§ WHAT IS NEEDED:
Print, word for word, everything in the forum thread on PE exam attempts from "there are tons" down to "3d (Nov 3, 2017)".

§ EXCERPTED TEXT:
+ + + + +

# What is the difference between passing the PE exam on first attempt and passting it on 5th or 6th attempt? Do people ask later how many times did you



## Engineer_562 (Nov 3, 2017)

Hello All,

I took the exam second time and didn't feel good about it. It looks like I have long way to go but I am going to keep taking it till I pass. I was wondering if people took 5 or more attempts to pass the PE exams? What did people think about you when you told them that? Or it is basically same as passing the exam on first try.

thank you All.


----------



## Philscrimp (Nov 3, 2017)

Engineer_562 said:


> Hello All,
> 
> I took the exam second time and didn't feel good about it. It looks like I have long way to go but I am going to keep taking it till I pass. I was wondering if people took 5 or more attempts to pass the PE exams? What did people think about you when you told them that? Or it is basically same as passing the exam on first try.
> 
> thank you All.


It doesn't matter what people think. When you pass it, you will be a PE just like the person who passed it on the first attempt. You might be out of pocket $1500 more than them, but you'll still be a PE. Don't get discouraged and don't give up...


----------



## DoctorWho-PE (Nov 3, 2017)

It is n-1 times less stress and n-1 more time &amp; money.  Once it is passed, it is one PE license.  Many of the engineers in our office have taken it multiple times.  Not passing on the 1st go does not make you any less of an engineer.


----------



## User1 (Nov 3, 2017)

there are tons of circumstances that could affect passing/failing by a question or two. I don't think an employer would think/care to ask how many attempts it took. I have had it come up in discussion before but not like an interview inquiry. although, I haven't applied for a job post licensure yet.


----------



## JHW 3d (Nov 3, 2017)

If you are ever in court as an expert witness, it would be a likely question from opposing counsel, obviously in an attempt to discredit you.  Happened to my dad - though in his case he did pass on first try so it was a stupid question.


----------



## GR8 PLUMENG (Nov 3, 2017)

I think its a self induced stress we add on to an already stressful process. No one cares how many times it took you to pass the test. Your client doesn't give a rats ass, as long as your designs saves him/her money and works. Your employer/ future employer doesn't care because it probably took them multiple times to get it as well, or they probably dont even have a license. And if you were asked this question in an Interview, i think you should look the person asking such an asinine question in the face and respond, "does it really matter". You are a licensed Engineer. Be proud of it. Very few people could boast that.


----------



## landolakes (Nov 5, 2017)

+ + + + +

§ GIVEN ENTRIES:
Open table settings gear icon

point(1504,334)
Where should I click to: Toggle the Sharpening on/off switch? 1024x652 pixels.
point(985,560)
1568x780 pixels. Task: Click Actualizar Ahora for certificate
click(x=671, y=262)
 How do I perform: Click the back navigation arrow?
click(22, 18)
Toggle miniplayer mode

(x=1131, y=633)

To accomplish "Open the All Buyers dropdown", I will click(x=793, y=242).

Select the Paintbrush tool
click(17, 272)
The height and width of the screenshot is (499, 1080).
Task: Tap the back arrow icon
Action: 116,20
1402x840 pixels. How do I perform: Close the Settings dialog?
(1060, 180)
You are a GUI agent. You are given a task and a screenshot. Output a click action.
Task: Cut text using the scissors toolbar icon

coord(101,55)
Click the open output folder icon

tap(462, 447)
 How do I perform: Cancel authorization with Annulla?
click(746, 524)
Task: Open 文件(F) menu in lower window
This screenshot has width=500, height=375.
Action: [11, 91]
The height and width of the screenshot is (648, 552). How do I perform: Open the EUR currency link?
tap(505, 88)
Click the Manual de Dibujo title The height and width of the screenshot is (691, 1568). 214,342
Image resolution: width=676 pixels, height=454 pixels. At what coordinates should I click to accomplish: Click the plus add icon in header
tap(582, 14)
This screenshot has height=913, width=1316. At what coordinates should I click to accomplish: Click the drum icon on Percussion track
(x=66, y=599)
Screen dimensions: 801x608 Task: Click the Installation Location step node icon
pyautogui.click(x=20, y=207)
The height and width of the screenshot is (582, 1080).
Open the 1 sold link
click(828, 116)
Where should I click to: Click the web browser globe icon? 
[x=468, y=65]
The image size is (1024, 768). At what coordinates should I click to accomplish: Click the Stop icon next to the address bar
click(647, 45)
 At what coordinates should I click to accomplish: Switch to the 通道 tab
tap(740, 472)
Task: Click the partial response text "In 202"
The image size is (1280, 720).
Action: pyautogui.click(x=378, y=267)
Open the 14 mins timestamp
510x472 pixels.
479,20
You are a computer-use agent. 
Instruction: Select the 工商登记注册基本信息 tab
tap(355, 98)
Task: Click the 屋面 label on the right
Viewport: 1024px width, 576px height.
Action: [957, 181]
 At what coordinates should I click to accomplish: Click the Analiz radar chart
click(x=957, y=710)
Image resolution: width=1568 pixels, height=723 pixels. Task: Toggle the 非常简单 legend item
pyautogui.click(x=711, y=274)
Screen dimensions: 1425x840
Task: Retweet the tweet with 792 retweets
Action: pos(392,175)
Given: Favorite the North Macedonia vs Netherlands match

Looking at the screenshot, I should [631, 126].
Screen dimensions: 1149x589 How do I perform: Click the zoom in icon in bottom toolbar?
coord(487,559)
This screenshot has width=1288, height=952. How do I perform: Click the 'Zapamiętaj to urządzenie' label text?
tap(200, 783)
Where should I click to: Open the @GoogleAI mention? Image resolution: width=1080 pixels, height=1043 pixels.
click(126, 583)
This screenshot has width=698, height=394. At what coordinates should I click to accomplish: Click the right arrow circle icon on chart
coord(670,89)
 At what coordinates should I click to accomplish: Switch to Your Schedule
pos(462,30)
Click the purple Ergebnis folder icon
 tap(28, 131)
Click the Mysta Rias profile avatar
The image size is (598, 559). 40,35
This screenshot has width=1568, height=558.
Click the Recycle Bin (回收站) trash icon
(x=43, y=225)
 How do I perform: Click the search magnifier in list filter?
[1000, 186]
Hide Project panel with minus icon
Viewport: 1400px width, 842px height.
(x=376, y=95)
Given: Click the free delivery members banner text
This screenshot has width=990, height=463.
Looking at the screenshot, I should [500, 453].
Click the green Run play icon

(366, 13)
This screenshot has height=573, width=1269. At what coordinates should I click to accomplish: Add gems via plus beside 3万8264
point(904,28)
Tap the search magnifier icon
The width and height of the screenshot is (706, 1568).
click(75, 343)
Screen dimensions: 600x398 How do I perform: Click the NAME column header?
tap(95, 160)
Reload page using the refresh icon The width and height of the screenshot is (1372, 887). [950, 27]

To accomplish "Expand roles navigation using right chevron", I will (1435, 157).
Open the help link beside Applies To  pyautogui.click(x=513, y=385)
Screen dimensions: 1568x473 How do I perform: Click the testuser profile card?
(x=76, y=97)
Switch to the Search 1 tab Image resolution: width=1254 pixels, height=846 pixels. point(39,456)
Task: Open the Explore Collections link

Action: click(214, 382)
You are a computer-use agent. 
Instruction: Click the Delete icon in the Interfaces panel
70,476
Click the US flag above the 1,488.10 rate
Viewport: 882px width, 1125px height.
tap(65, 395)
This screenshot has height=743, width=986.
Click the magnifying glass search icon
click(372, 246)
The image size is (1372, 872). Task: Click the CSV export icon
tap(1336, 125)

+ + + + +

§ WORKED SOLUTION:
there are tons of circumstances that could affect passing/failing by a question or two. I don't think an employer would think/care to ask how many attempts it took. I have had it come up in discussion before but not like an interview inquiry. although, I haven't applied for a job post licensure yet.


----------



## JHW 3d (Nov 3, 2017)